State v. Bastinelli

Stafford, J.

Petitioner, Fiore M. Bastinelli, contends that he was acquitted of a criminal charge tried to the court. Petitioner seeks a writ of prohibition to prevent the trial court’s subsequent attempt to substitute a verdict of guilty.

Petitioner was charged with grand larceny. The cause was tried to the court. At the conclusion of all evidence, and such argument as respective counsel deemed necessary, the matter was submitted for decision March 23, 1972. The court then analyzed the evidence, the applicable law and orally concluded:

*948My personal opinion is there has been a fraud here, but it is not proved, and I will have to dismiss the case.

Court was then adjourned.

'Page 578 of the clerk’s Journal No. 331 reveals that the trial clerk made a “Memorandum Of Journal Entry” which concludes:

Court finds the charge of Grand Larceny not proved. Case dismissed.

The memorandum is followed by a hand-stamped printed name of the trial judge. According to the trial clerk’s affidavit, the stamped name does not indicate that the judge has seen or approved the memorandum.

In the formal journal entry of the superior court the actual signature of the trial judge is affixed to the bottom of each page. In the instant case an entry was made on March 23,1972, which reads in part:

Court finds the charge of Grand Larceny not proved and dismissed the case 2:10 PM. Court Recess. It is ordered that this Court stands adjourned . . .

The foregoing remarks were followed by the trial judge’s actual signature.

On April 11, 1972, nearly 3 weeks after the court had orally dismissed the case and signed a formal journal entry indicating the dismissal, the prosecuting attorney moved for reconsideration. Petitioner moved to strike the motion and the court took the matter under consideration. On April 21 the court notified the parties that its observations at trial had been made under a mistake in fact, 'and that it would reconsider the issue of guilt. The petition for a writ of prohibition followed.

At this juncture it must be noted that the judge’s dismissal of the case on March 23 was predicated on his opinion that the state had failed to establish petitioner’s guilt beyond a reasonable doubt.

The state argues that a trial judge’s oral decision is not a judgment and, thus, 'he is not precluded from reversing an oral statement of dismissal in a criminal case. The prosecution also states that a written memorandum opinion filed *949prior to entry of a formal judgment does not deprive a trial court of the power to change its indicated ruling.

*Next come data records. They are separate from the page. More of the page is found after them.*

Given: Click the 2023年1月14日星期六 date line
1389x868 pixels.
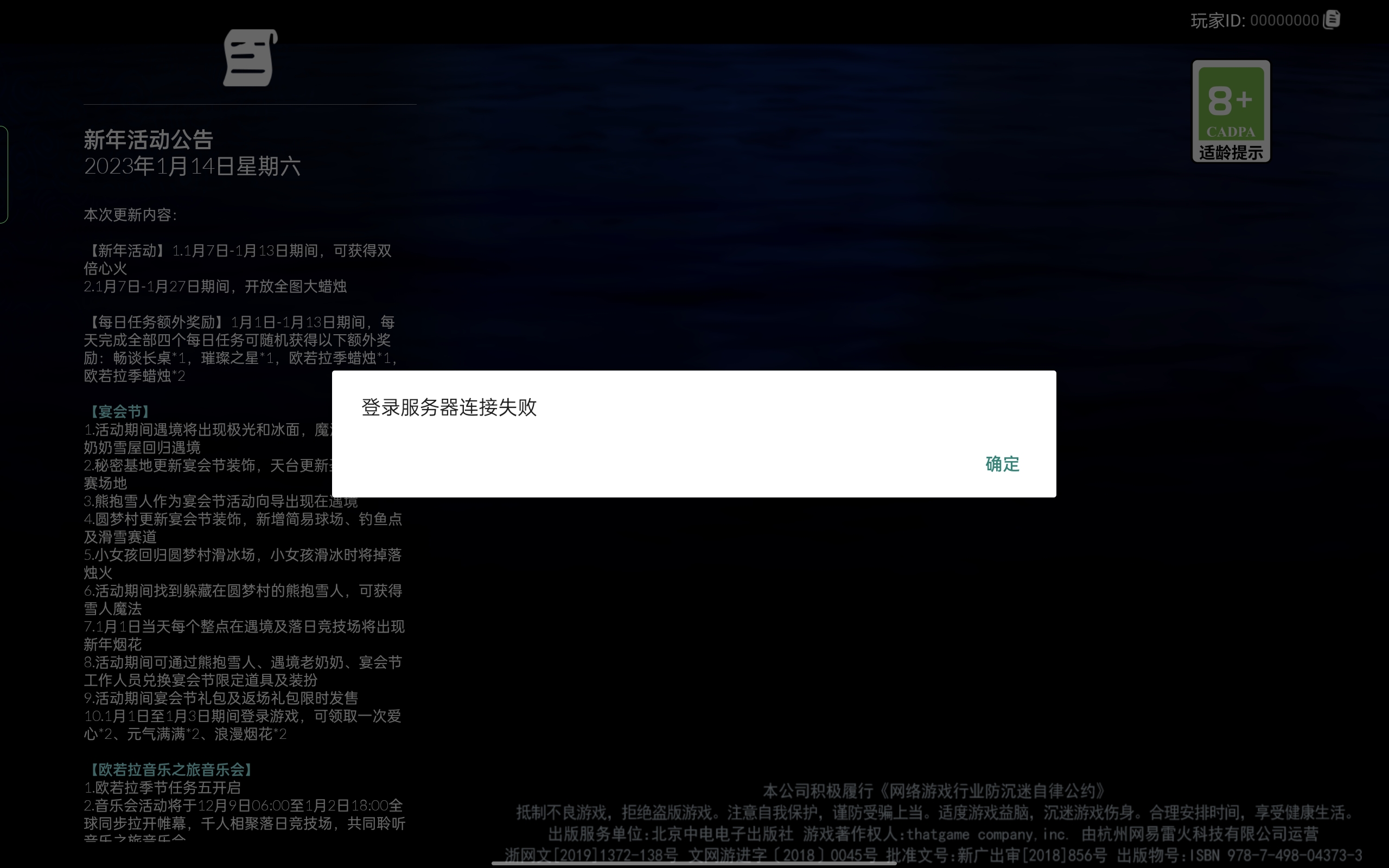Looking at the screenshot, I should pyautogui.click(x=192, y=167).
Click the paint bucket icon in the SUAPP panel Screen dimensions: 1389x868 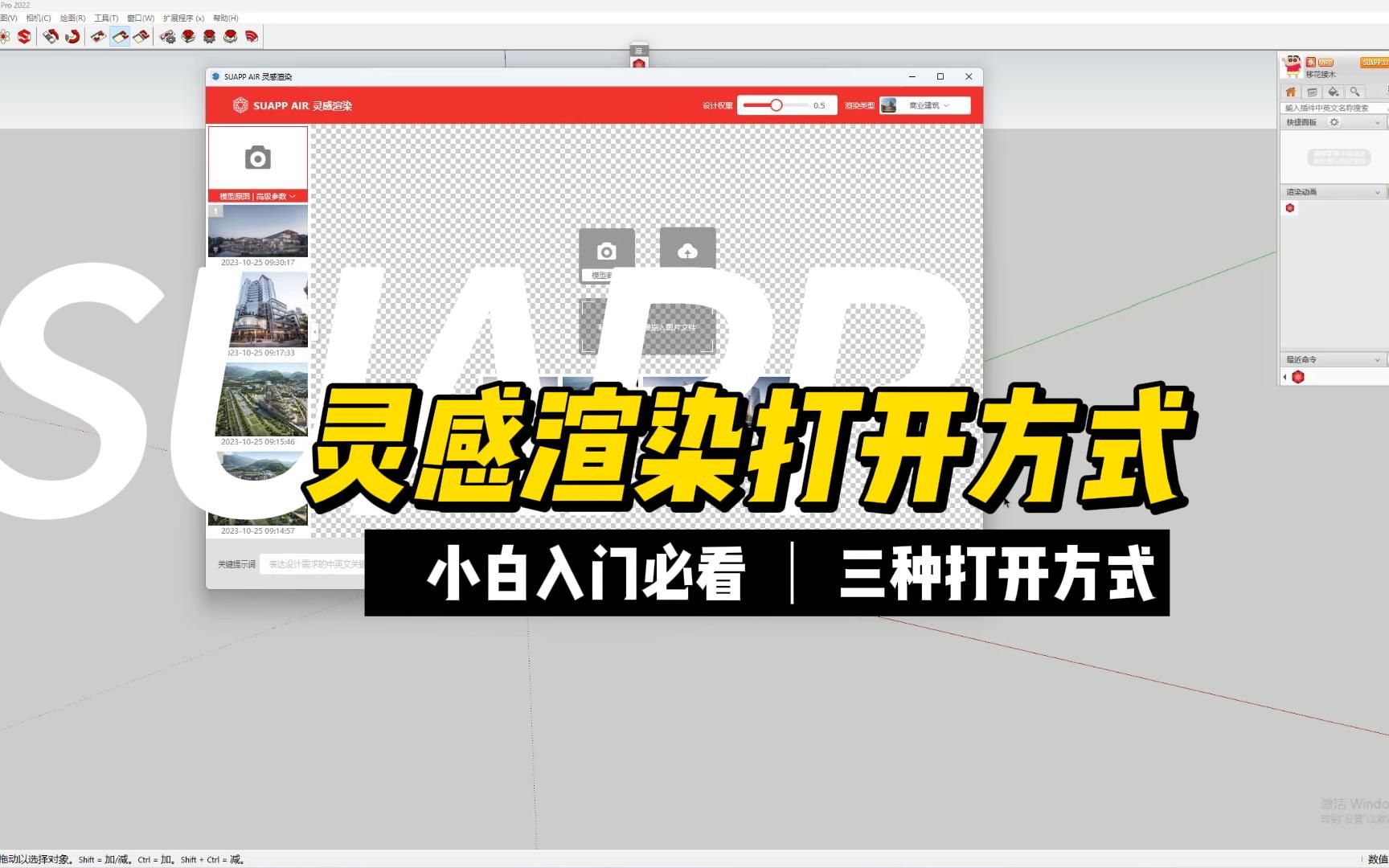pyautogui.click(x=1333, y=91)
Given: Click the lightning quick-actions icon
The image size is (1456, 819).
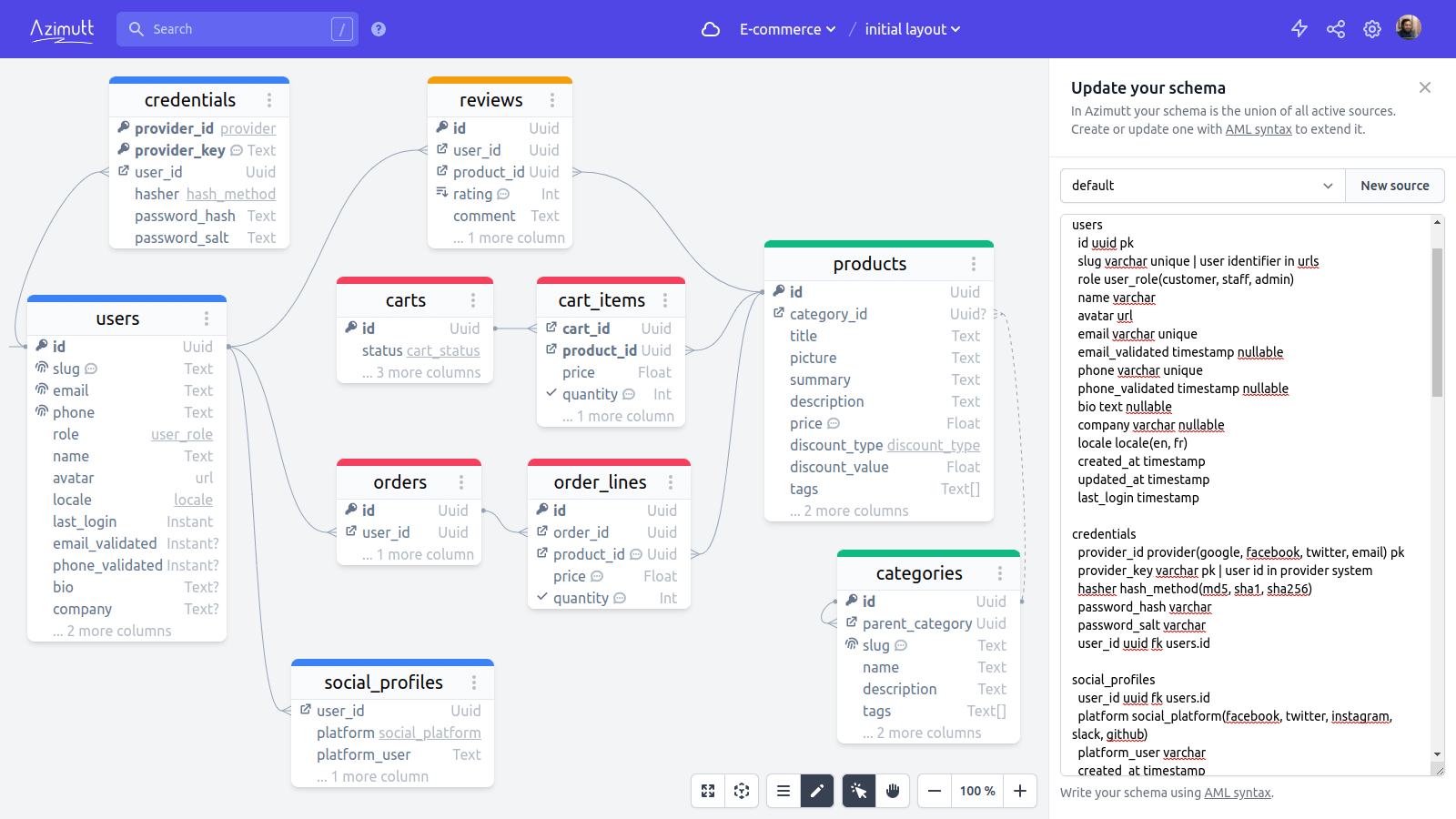Looking at the screenshot, I should [1299, 28].
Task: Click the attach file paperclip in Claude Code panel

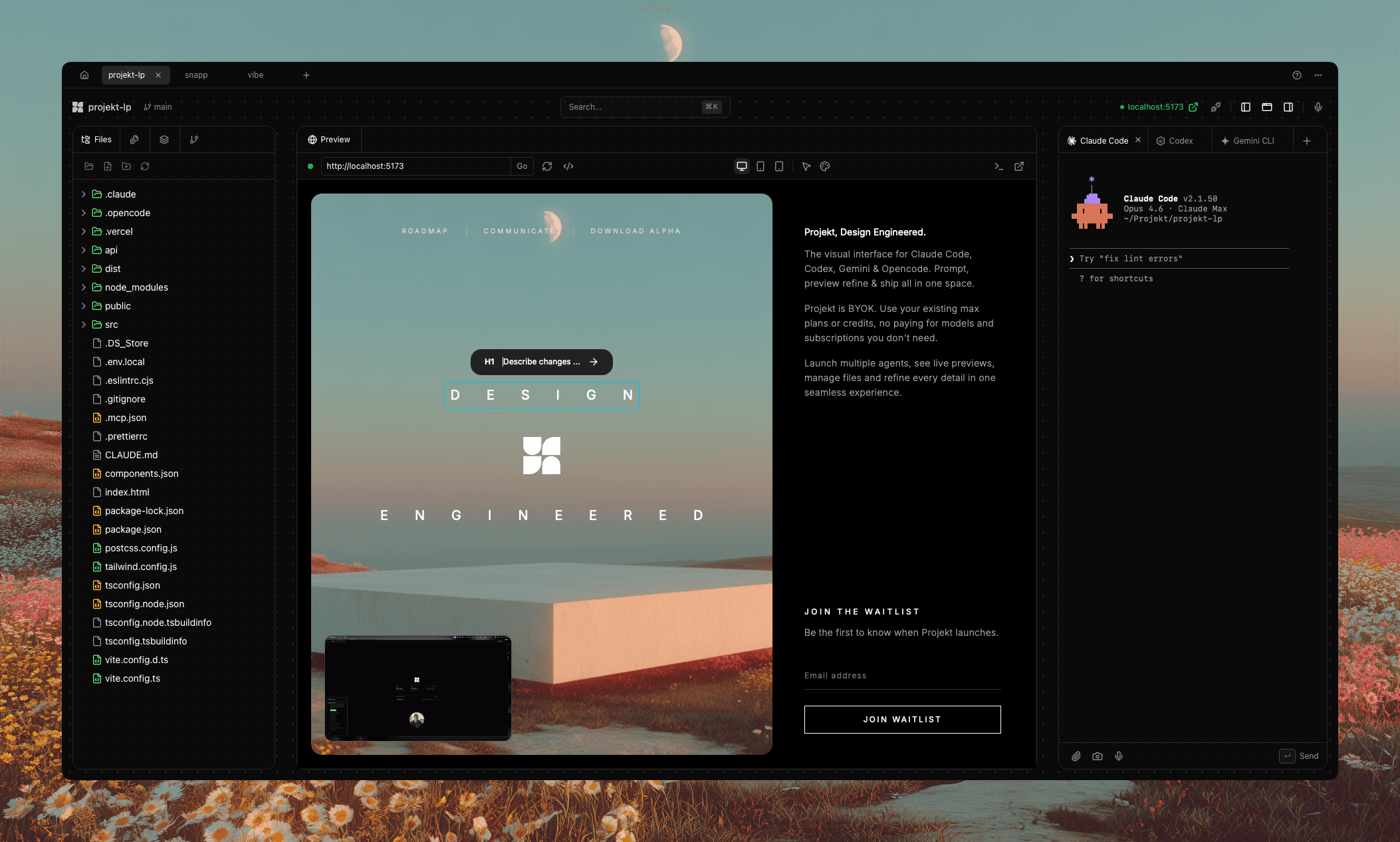Action: [x=1076, y=756]
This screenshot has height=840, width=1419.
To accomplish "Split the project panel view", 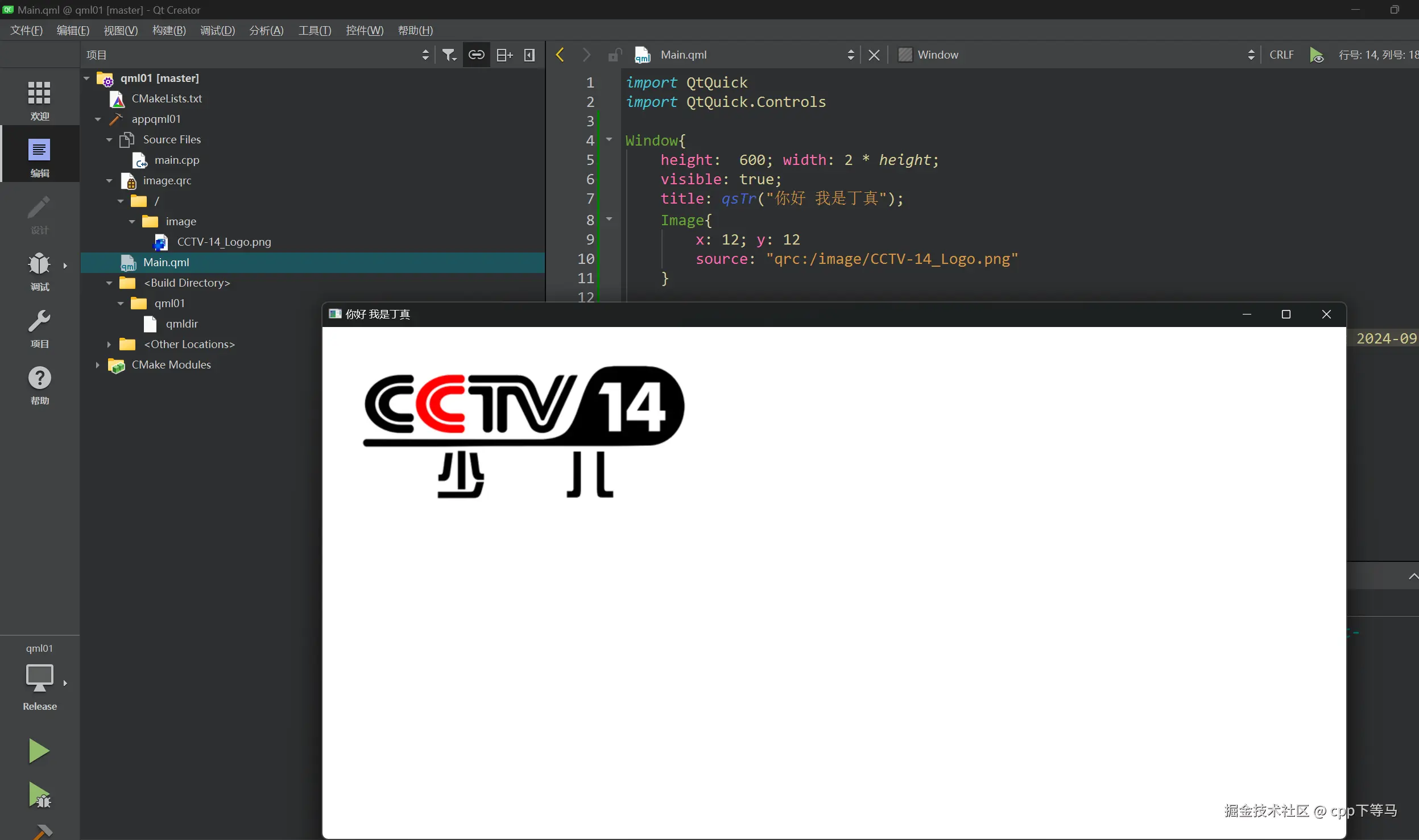I will click(504, 55).
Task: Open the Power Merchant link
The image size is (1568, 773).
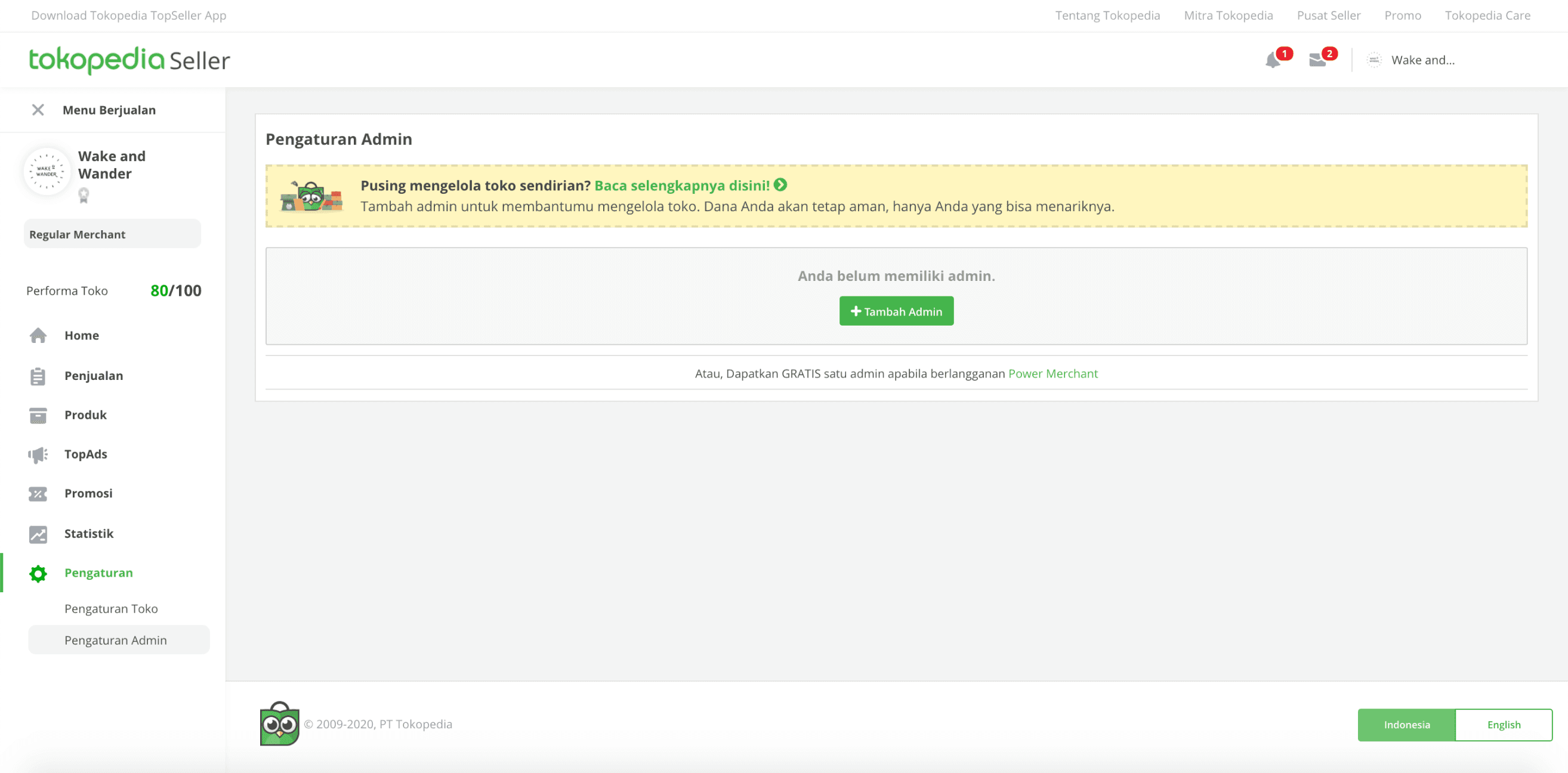Action: click(x=1052, y=374)
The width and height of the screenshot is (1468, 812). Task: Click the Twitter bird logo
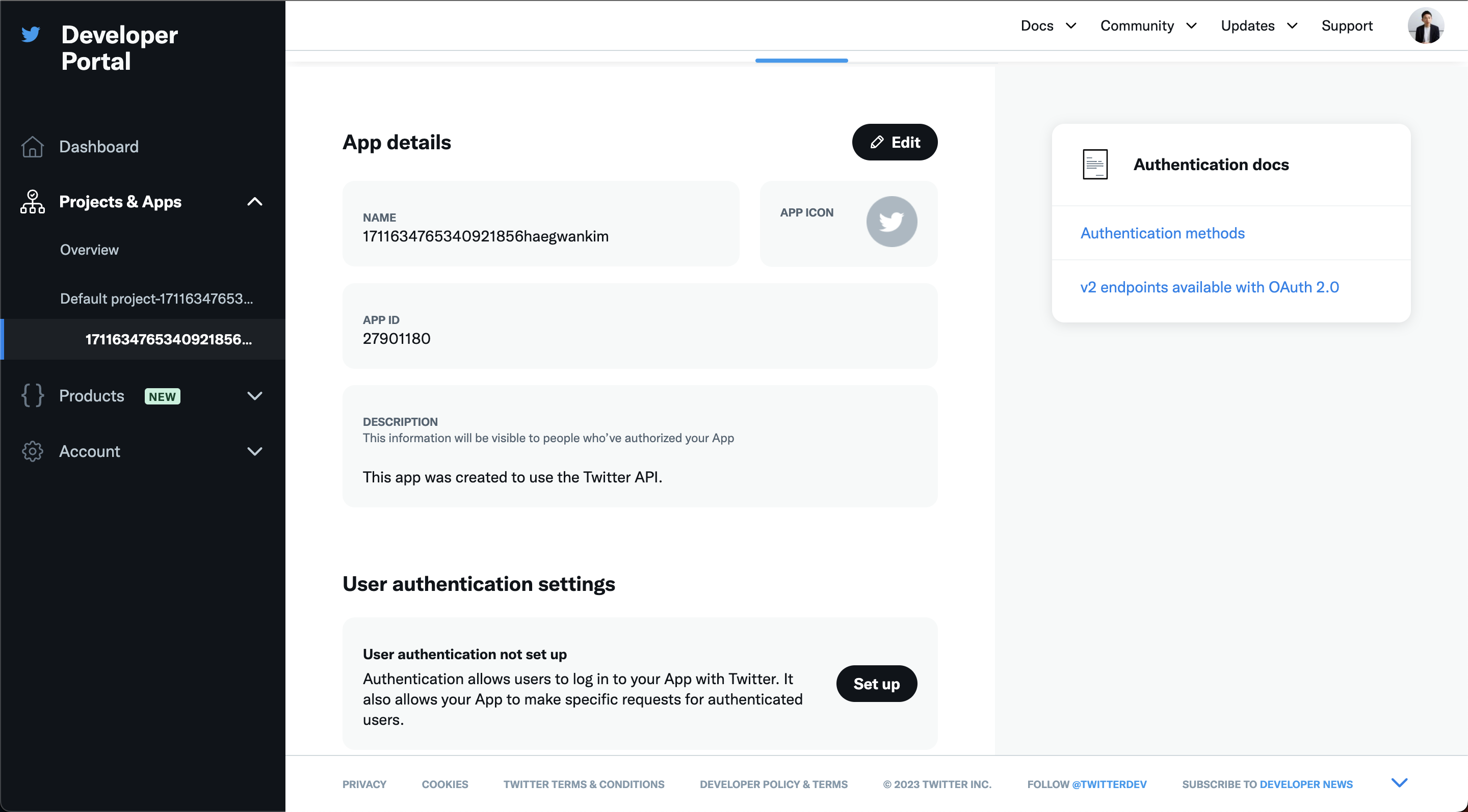[31, 34]
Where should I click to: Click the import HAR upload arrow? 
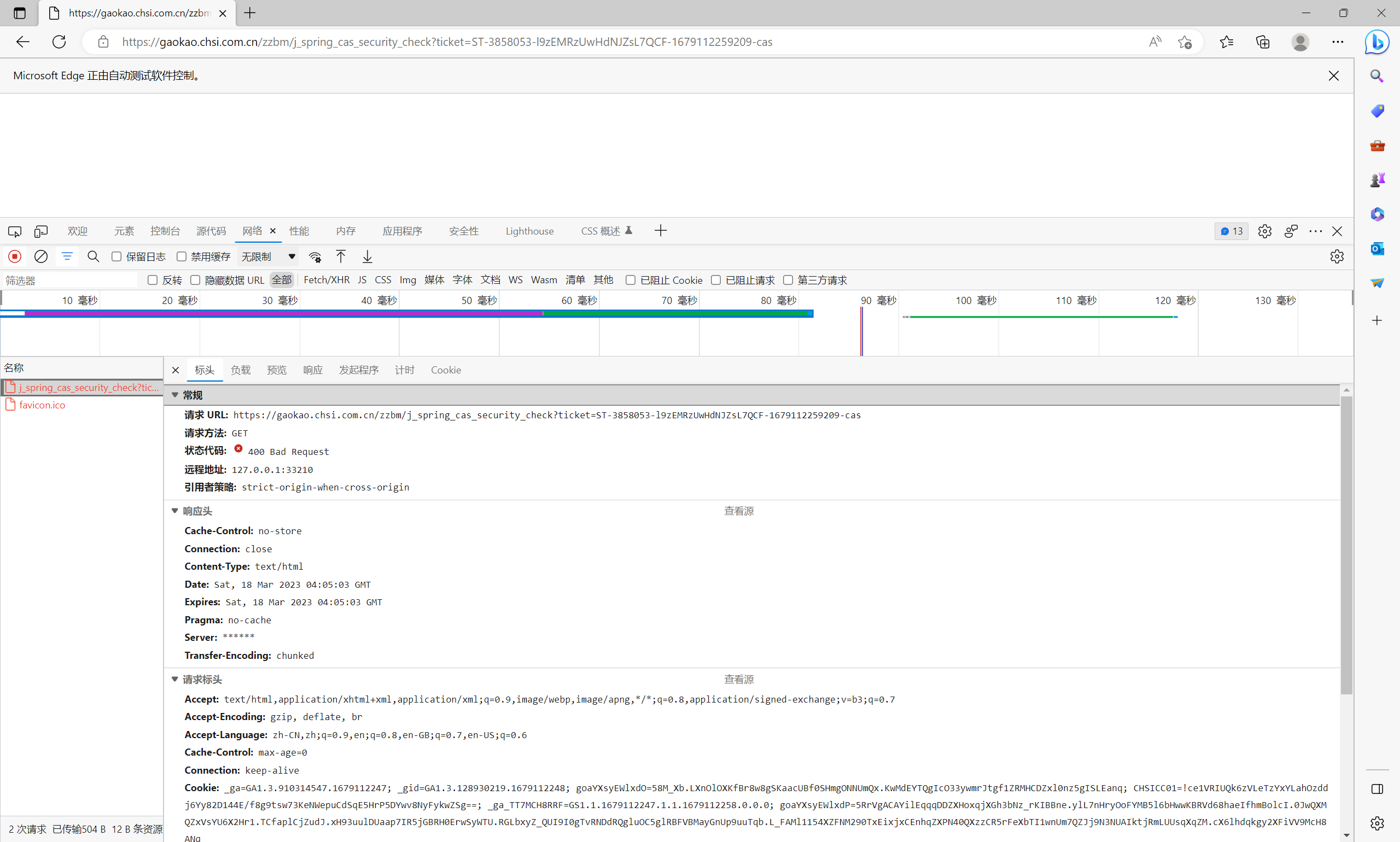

At this time, we are not called upon to decide whether an oral order of dismissal in a criminal case bars a trial court’s reconsideration of the issue of guilt. In the instant case the trial court’s oral order of dismissal was, on the same date, reduced to writing in the formal journal of the superior court. Further, the formal journal entry of dismissal was actually signed by the trial judge. Thus, the only issues are whether such an order, reduced to writing and signed by the trial judge, constitutes a finding of “not guilty” on the evidence; and, whether the court is barred from reconsidering the evidence and reversing the signed dismissal by the subsequent entry of findings of fact, conclusions of law and a judgment of “guilty.”

If it had concluded.the state had proven petitioner’s guilt beyond a reasonable doubt, the trial court would have been required to enter findings setting forth the facts essential to support the judgment of guilty. RCW 10.46.070; CR 52; State v. Russell, 68 Wn.2d 748, 415 P.2d 503 (1966). On the other hand, having concluded that the evidence was insufficient to establish guilt beyond a reasonable doubt, the court was obliged only to render a judgment of acquittal. Findings of fact and conclusions of law to support a negative are unnecessary. Miller v. Geranios, 54 Wn.2d 917, 338 P.2d 763 (1959); General Indus., Inc. v. Eriksson, 2 Wn. App. 228, 467 P.2d 321 (1970).

In a criminal case a finding by the court as the trier of fact, when entered into the record and signed by the trial judge so as to indicate that it is neither made with reservation nor subject to further consideration or proceedings in the same case, will support a judgment of acquittal or dismissal. RCW 4.44.060 provides in part:

The order of proceedings on a trial by the court shall be the same as provided in trials by jury. The finding of the court upon the facts shall be deemed a verdict

See also RCW 10.61.060 which reads in part:

*950When there is a verdict of acquittal the court cannot require the jury to reconsider it.

A final and determinative order of acquittal is reflected in the formal journal entry signed by the trial judge. The trial court’s action in ordering the dismissal for failure to prove petitioner’s guilt beyond a reasonable doubt together with the signing of a formal journal entry reflecting the same constituted a judgment of acquittal. The case was thus terminated.

The writ will issue precluding further trial of petitioner upon the information. Further action by the trial court, in this case, would place petitioner in double jeopardy in violation of article 1, section 9 of the Washington State Constitution and the fifth amendment to the United States Constitution.

Finley, Hunter, Hamilton, Wright, and Utter, JJ., concur.